También pudo haber sido una carta de amor

Un viaje a Porto Alegre. Una visita a un museo en un coherente calor de verano. Una habitación vacía. ¿Acaso los objetos esperan? Por Irene Mogliani - Foto: Lucía Beccacece

Treinta radios convergen en el centro de una rueda,

pero es su vacío

lo que hace útil al carro

Tao Te King

Pudimos no haber ido, quedaba a trasmano. Nosotras estábamos en Cidade Baixa y para llegar teníamos que tomar un colectivo. Hacía calor, la temperatura coincidía con la fecha y el lugar: enero en Porto Alegre. Seguramente no estábamos lejos de alguna playa. Pudimos no haber ido tranquilamente, el día anterior habíamos estado en el MARGS, Museo de Arte de Río Grande do Sul.

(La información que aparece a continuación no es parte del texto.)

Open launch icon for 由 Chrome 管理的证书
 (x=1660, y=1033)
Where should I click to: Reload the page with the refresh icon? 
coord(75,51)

Sin embargo, ahí estábamos. Frente a un edificio que ya en el plano se veía singular y desde ahí mismo imponente. Y blanco. Ver su fachada junto con las barrancas y el paisaje valía el trayecto. Pudimos no haber cruzado la avenida y tomar unos mates mirando el río Guaíba.

Como el resto de lo que estaba afuera, nos reflejamos en el ventanal del museo de la Fundación Iberê Camargo. Unos segundos después, adentro, el recepcionista nos dirigió una mirada sin dejar de hablar por teléfono. Esperamos. Tras recibir sus indicaciones, subimos hasta el último piso por el ascensor, el recorrido sería de arriba hacia abajo. Primero, la muestra temporaria: la exposición ZERO. Después, la muestra estable: una selección de obras del artista gaúcho Iberê Camargo.

El Grupo ZERO surgió en Alemania en los años ’50, buscaban captar el momento cero del arte, la hora cero de la creación. El vacío, el silencio, la luz. Erramos sin margen entre series de espejos, líneas envasadas, meteoritos esculturales, tubos luminosos, lienzos rasgados y la leve sensación de que algo más nos esperaba.

¿Acaso los objetos esperan?  

Un cuadro azul. 

Ese cuadro azul había sido pintado por Yves Klein. Quien, en la inauguración de una exposición colectiva en 1959, presentó su obra que consistía en una habitación vacía con las siguientes palabras: “Primero es la nada, luego hay una nada profunda y finalmente una profundidad azul”.

A la vuelta tomamos otro colectivo y conversamos.